* _Your objective_
Reproduce precisely the lines of the listing below, starting with the line that contains "Expand the account" and stopping after the line that contains "Click the Straighten"; include nothing else.

* _Input data_
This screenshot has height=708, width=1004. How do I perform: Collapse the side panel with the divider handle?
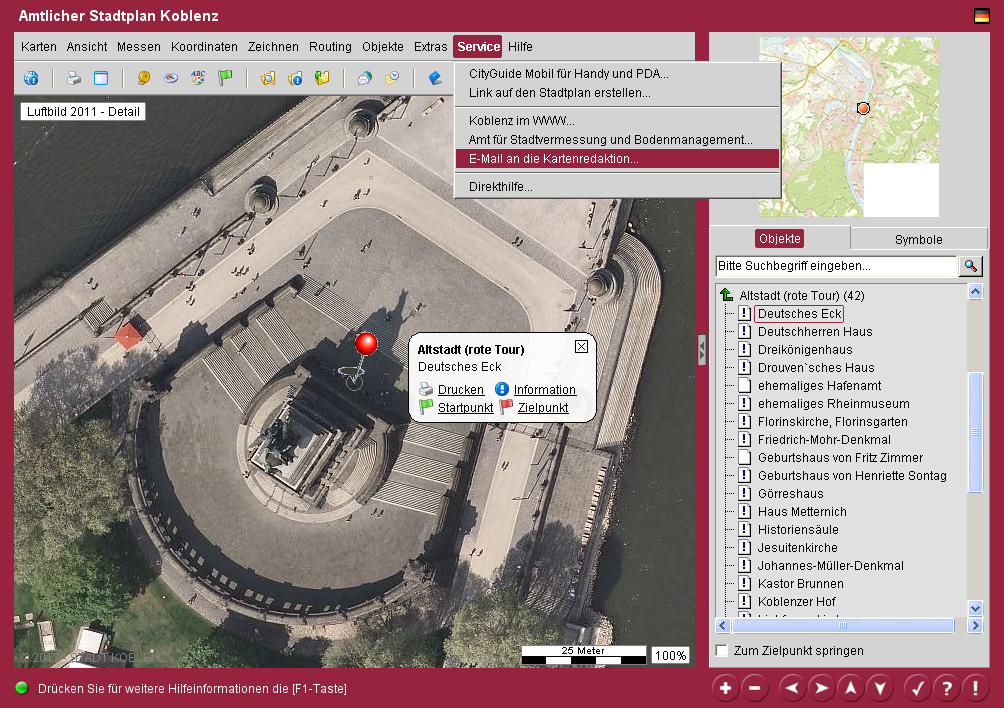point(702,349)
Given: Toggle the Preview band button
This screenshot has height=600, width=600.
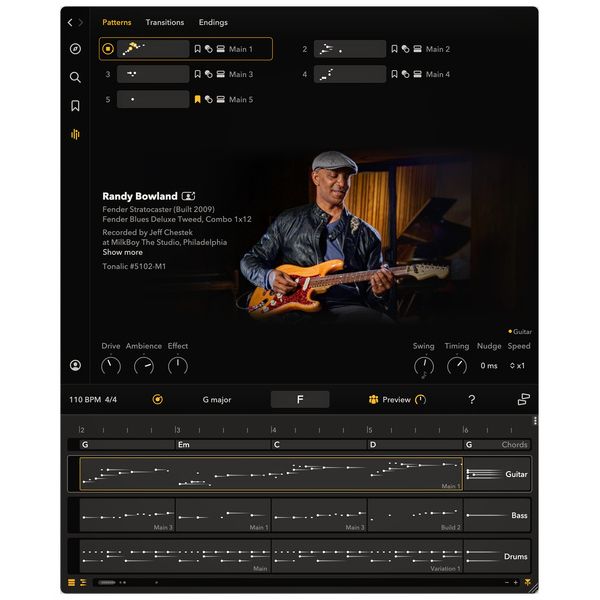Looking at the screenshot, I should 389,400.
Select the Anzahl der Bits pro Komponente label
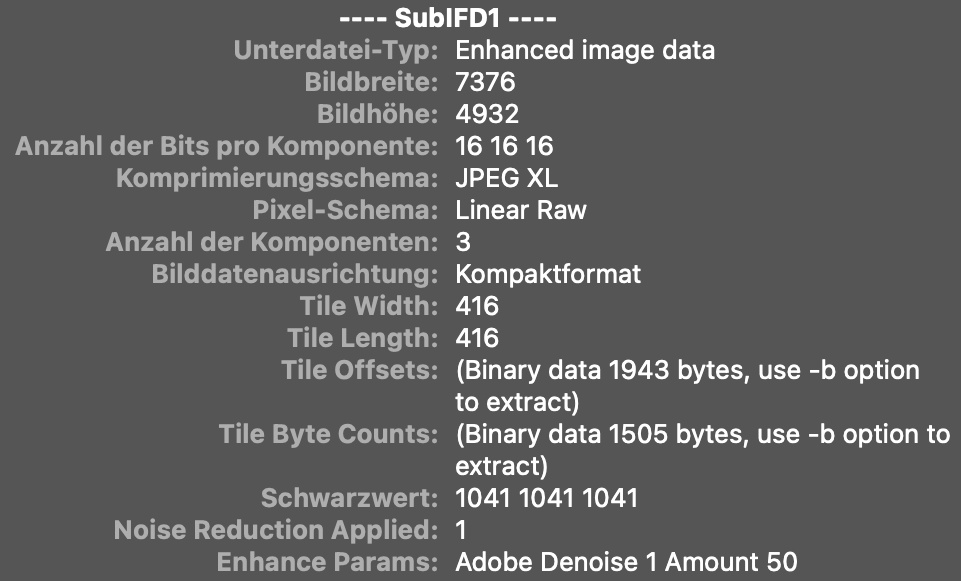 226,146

---

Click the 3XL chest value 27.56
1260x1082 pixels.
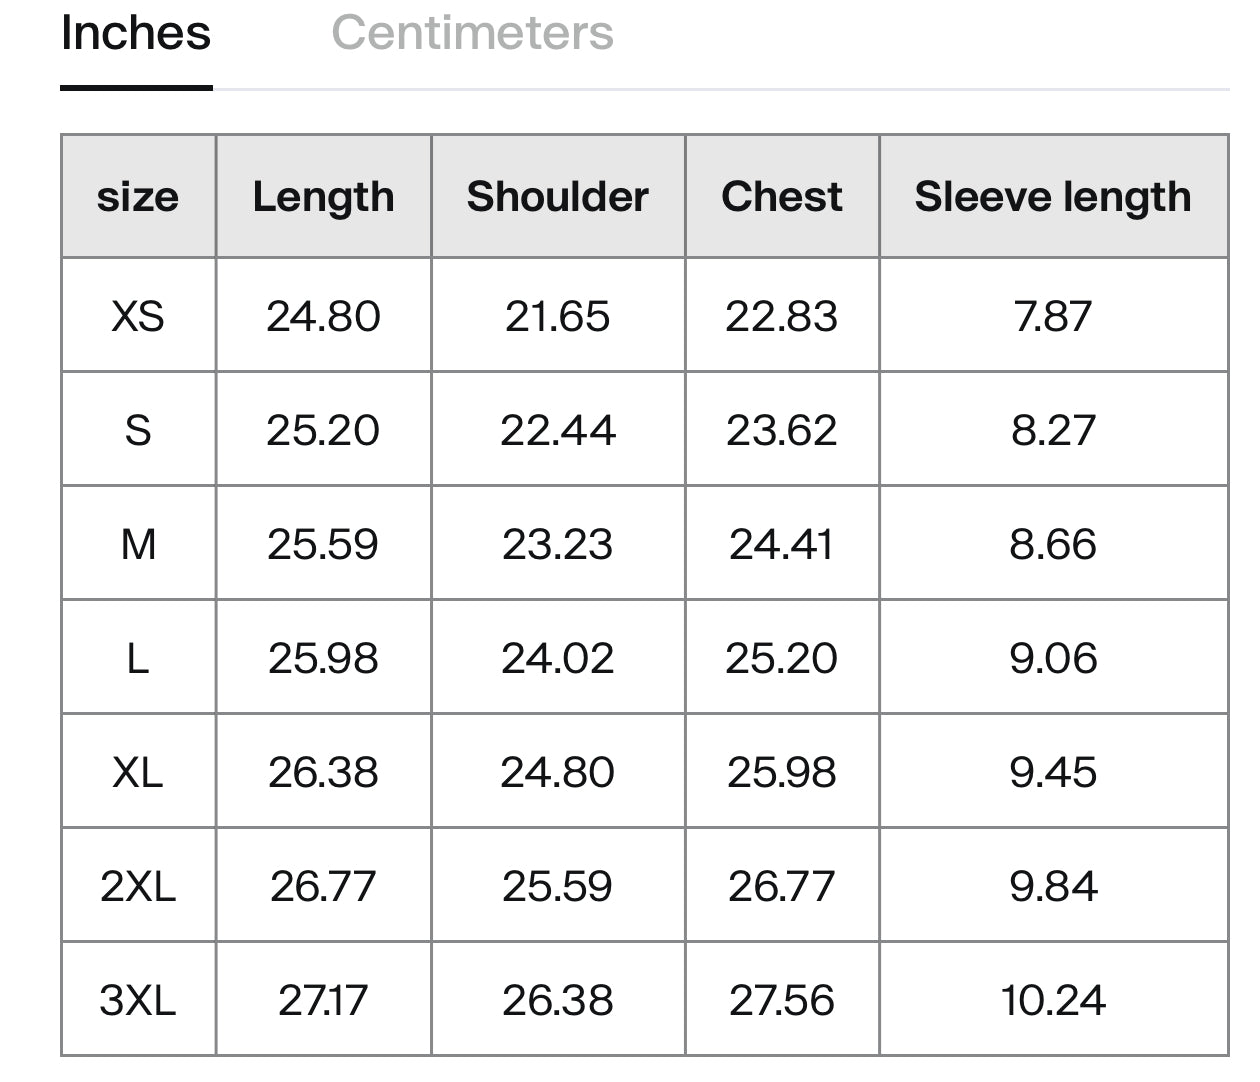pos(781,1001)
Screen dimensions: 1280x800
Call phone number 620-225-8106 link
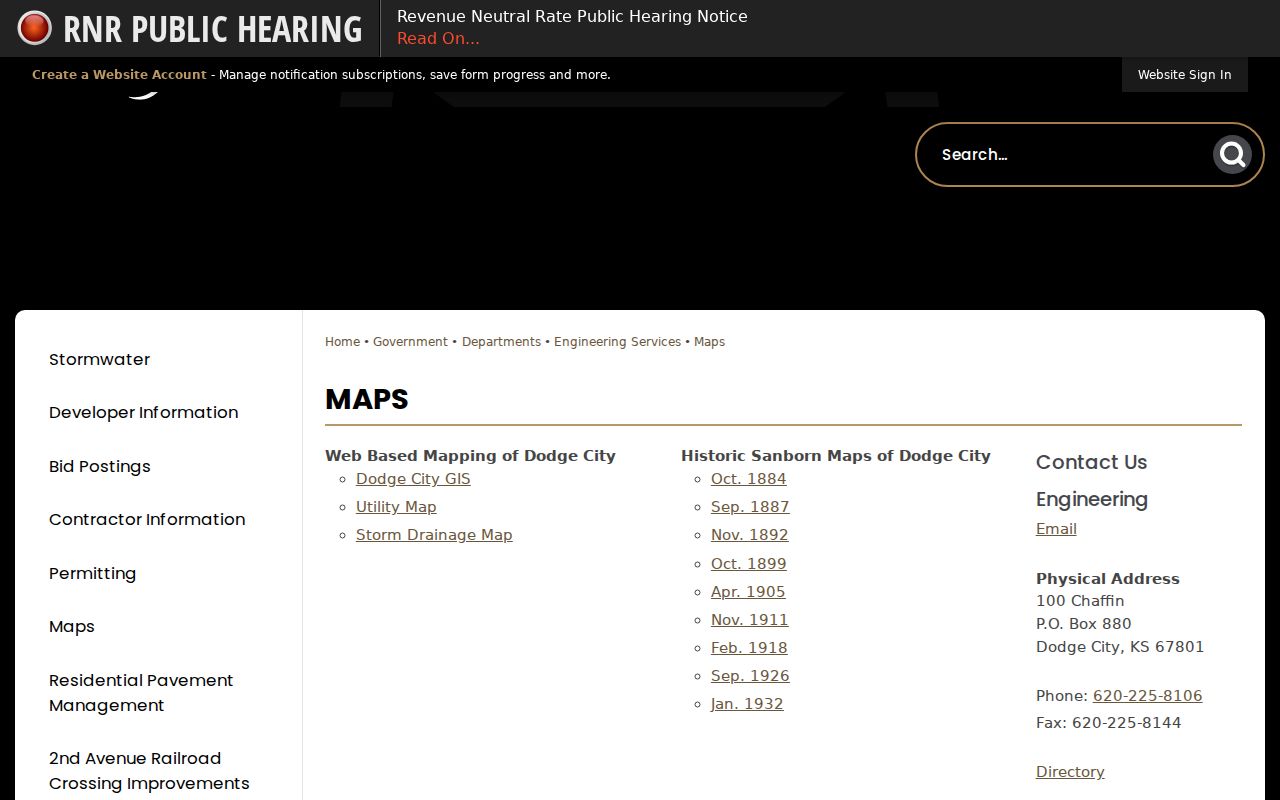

* * *

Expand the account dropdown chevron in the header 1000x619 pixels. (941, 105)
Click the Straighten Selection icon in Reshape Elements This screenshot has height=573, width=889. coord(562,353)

* _Answer section_
Expand the account dropdown chevron in the header 1000x619 pixels. (941, 105)
Click the Straighten Selection icon in Reshape Elements This screenshot has height=573, width=889. coord(562,353)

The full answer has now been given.